Meanwhile, Shug, who had always been in supremely good health (walking miles was never an issue for her) was losing her independence after having fallen and hurt herself some months before. When the younger Granny passed, Shug suddenly realized that time was slipping away from HER, too. The family members she'd nutured and taken care of had began to pass on or, in the case of the younger generation, leave her behind the way we tend to do with our older relatives. We stop listening, stop coming and then stop caring.

Living farther away, I was able to appreciate both women and what they meant in my life, so I was constantly inviting them to my home and visiting when I could afford it.
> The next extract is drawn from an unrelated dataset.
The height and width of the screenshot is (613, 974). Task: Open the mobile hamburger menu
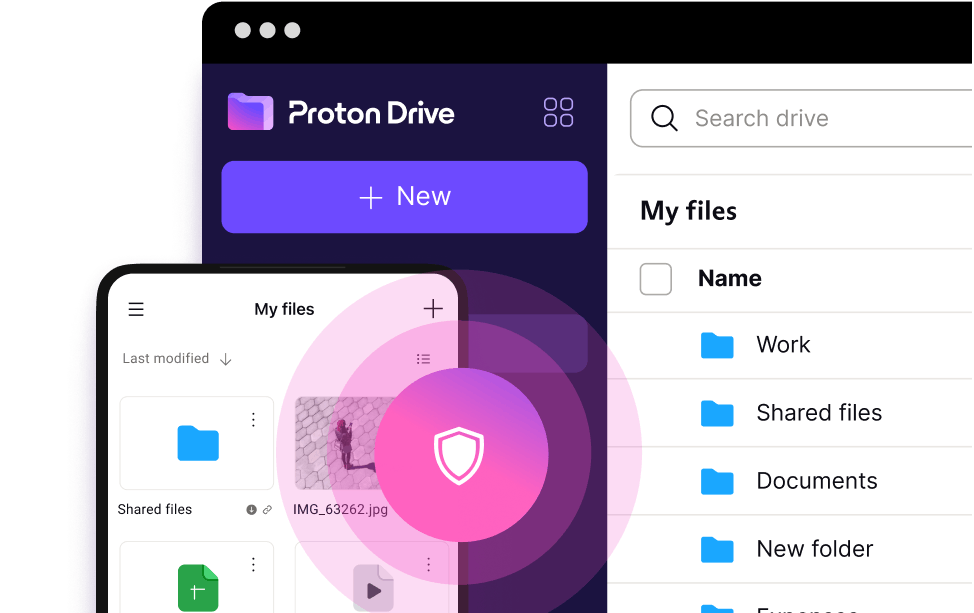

Granny could never have made it to my place (she was VERY allergic to cats and her emphysema wouldn't have let her do more than stand outside this home) but Shug always had reasons. They usually consisted of someone else that she had to go help or be with and it took me quite a while before I realized why. She spent her whole life doing for others in the vague hope that they would someday do for her. It made her feel good to help other family members and people, but it also made her feel needed and therefore loved. I don't think she really knew what to do with a grandchild that only wanted to have her come so she could enjoy her company and take care of her, not force her to cook or watch children or even get out of bed if she didn't want to. Kevin and I were more than willing to let Shug just BE here and share with her the places we loved. Even when we went to see HER in Florida, I think it was a shock to have us washing dishes and feeding ourselves and even buying her a new car battery and changing it out when it died.

Anyway, she came to stay with us for the Christmas holiday and we had a ball. We didn't even do something every day...there were days when we all three just sat in the house and read books to ourselves, but didn't say a word to each other. We hauled her all over creation when we DID go out...took her to the wildlife refuge (where she and Kevin just about married each other in their love of the outdoors and the wildlands!), we took her to Toronto for a two day trip and we even drove her around town to some of the closer places to look at (being Native American herself, she marveled at the two refuges within driving distance of us). She REALLY wanted to see snow, but in a bizarre twist, the Buffalo area had no snow the last few weeks of December.

And now she's calling us about twice a month. It's really nice hearing from her, actually. It's this connection to my past that I really am starting to treasure more and more now that I live so far from my family of origin. She did show me one thing while she was here that I found incredibly upsetting. Because of her health issues (bad vertigo, major hearing loss and even some memory issues) she'd made up a little card that she was very proud of. It said "My name is Lula (last name omitted here) and I live at (address omitted). If I am found, please contact my granddaughter in New York at..." and then she had listed our names and addresses, as well as my cousins in our hometown and all the other pertinent info needed to make sure she didn't end up lost somewhere. At 5'8", my grandmother had always been this imposing, yet friendly Amazon of a Native American princess to me. To see her suddenly reduced to...well, a senior citizen, was nearly more than I could stand. She wanted me to tell her if it all looked good and would make sense to a stranger that might read it and I had to tell her a story about something in my eye while Kevin read the card for me.

I had a tough time for a little while after that...I FINALLY had her, only to realize I was that much close to losing her. Funny how just when you think you've got all the pieces of the puzzle in place, you suddenly look under the rug and find some TOTALLY different piece that obviously fits into the same puzzle and you have to readjust...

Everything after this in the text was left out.